Les éditions Al Manar publient les notes d’atelier de l’artiste Marie Alloy dans la collection La Parole peinte. Rassemblées sous le titre, L’empreinte du visible, ces notes sont des « instants du regard ». Le livre contient 27 reproductions de peintures et gravures, certaines en pleine double page, ce qui permet une lecture accompagnée de créations à regarder et à méditer. Au-delà du questionnement sur l’acte de peindre lui-même, le livre est guidé par les pensées et surtout le « regard » qui accompagnent le geste. Ce qui frappe en lisant ce livre, c’est la proximité entre la peinture et la poésie. Regard et émotion du peintre et du poète se rejoignent. Marie Alloy est peintre certes mais écrit également de la poésie, ce livre en est la preuve. Elle reste humble néanmoins : « comme j’écris un poème chaque matin, cela ne fait pas de moi peintre ou poète. Juste quelqu’un qui cherche à voir, à dire, à approcher ce qui ne se laisse pas saisir. »

Réflexions sur le temps, lenteur de peindre, d’observer les choses, la nature, les couleurs, la lumière, les saisons. Notes parfois courtes, proches de la fulgurance, pensées effleurant et qu’on ne laisse échapper, parfois longues où pensées se développent. Peindre ou écrire un poème relève de l’imperceptible, de ce que l’on voudrait approcher. C’est chercher à atteindre « une forme de beauté ». On peint « sans savoir où cela va, comme pour un poème ». Ce titre L’empreinte du visible, comme pour laisser trace, immortaliser ce qui est visible, ce que l’œil voit. Mais cela peut aussi bien être « un sentiment intérieur » ou une manière de « regarder autrement ».

« L’acte de peindre est une traversée, non des apparences, mais d’un plus vaste que soi qui contient le monde, les autres, le présent, le passé, mais aussi les besoins de l’âme. »

« Regarder est le travail du peintre » écrit Marie Alloy, le peintre serait « celui qui n’a pas les mots ». Et pourtant, les pensées de Marie Alloy révèlent que ce que voit le peintre, le poète peut le voir aussi. Et inversement. Le peintre se perd, contemple, remarque chaque détail. Le peintre « aime peindre les fleurs de la lumière », le geste du pinceau « appelle, en silence, le ciel du poème ». Et se pose cette question « où habiter entre la peinture et le poème ? »

« J’aimerais tenir un journal de la lumière », cette lumière qui nous frappe dans les toiles de Marie Alloy. Ces percées de lumière. Et avec la peinture, le passé, l’enfance, qui reviennent, comme souvent avec l’écriture. « Peindre des lieux remémorés au hasard des empreintes ».

Toutefois, peinture, poésie sont bien deux arts différents selon Marie Alloy : « le poème est parfois une forme de retombée du vécu ; la peinture est davantage en amont - plus irréelle avant d’être.
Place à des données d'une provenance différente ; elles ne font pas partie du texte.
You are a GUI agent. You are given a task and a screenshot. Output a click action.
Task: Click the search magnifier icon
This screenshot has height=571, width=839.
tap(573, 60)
Du moins, je le sens ainsi, ce n’est qu’une affirmation ». « On ne pourra jamais troquer la peinture contre des mots. »

Cécile Guivarch

Attendre la peinture est déjà peindre.

Il y a de l’ombre dans l’acte de peindre.
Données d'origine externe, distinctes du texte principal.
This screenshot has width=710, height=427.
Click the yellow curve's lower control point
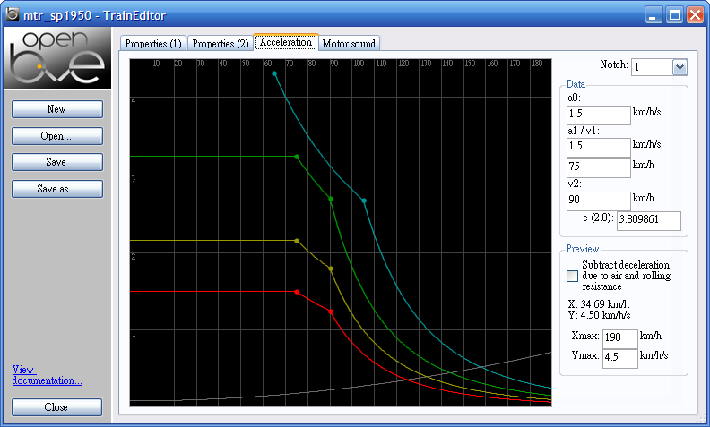(331, 269)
Des questions de peinture, des questions de vie.
De survie parfois.

*

Ne pas peindre dans l’urgence. Attendre.
Le temps est patience, d’instinct.
Nécessité du recul, de la méditation, de la lenteur.
Tout ce qui est précité court le risque du précipice.
Le véritable risque est ailleurs. Laisser infuser le travail.

*

Il me semble que la peinture a une vocation poétique qui est à la fois dans sa manière d’habiter le monde et de lui résister.

Vocation tournée vers l’inexprimable, l’inachevable, l’illimité, lieux d’une expérience spirituelle qui engage autant l’artiste que celui qui regarde l’œuvre ;

Vocation intenable et issue impossible, mais appel à persévérer pour peindre « avec toutes les contradictions » comme ne cessait de le dire Vieira da Silva.

*

Le regard est impensable, il ne se voit pas lui-même. Il a la couleur de la lumière qui le traverse. Il est miroir, il se joue des formes comme des illusions et sait qu’un jour, une main fermera ses yeux.

*

Le marron sait la couleur des racines et le bleu, la transparence de l’air. Chaque couleur semble mieux connaître le monde que le peintre. Il existe peut-être un accord de couleurs qui correspond à la conscience du peintre ou quelque chose comme son âme.

*

Le givre du jardin se dépose sur les fines ramilles et sur les herbes blanches du tableau. La poésie est cette expression du silence. Elle n’a peut-être pas besoin d’être plus - elle participe.
Eclaircies, ces heures où peindre est être là, devant la toile, contemplant le présent qui bouge à peine, se transforme dans le regard et paraît surgir dans son exacte réalité.

*

La joie est simple : une palette, un livre, le ciel entre deux toits, des saisons de brique et de neige, des forêts vertes de jonquilles ou la brume à la fenêtre. ce qui est peint vient de là, comme une seconde vie. On imagine une réponse possible au passé. On regarde intensément ce qui ne fait que changer de forme, de temps, d’espace - la somme des couleurs recouvertes ou effacée. On apprend à respirer dans le lieu qui s’échappe, pour suivre des yeux les quelques traces laissées en jachère sur la toile.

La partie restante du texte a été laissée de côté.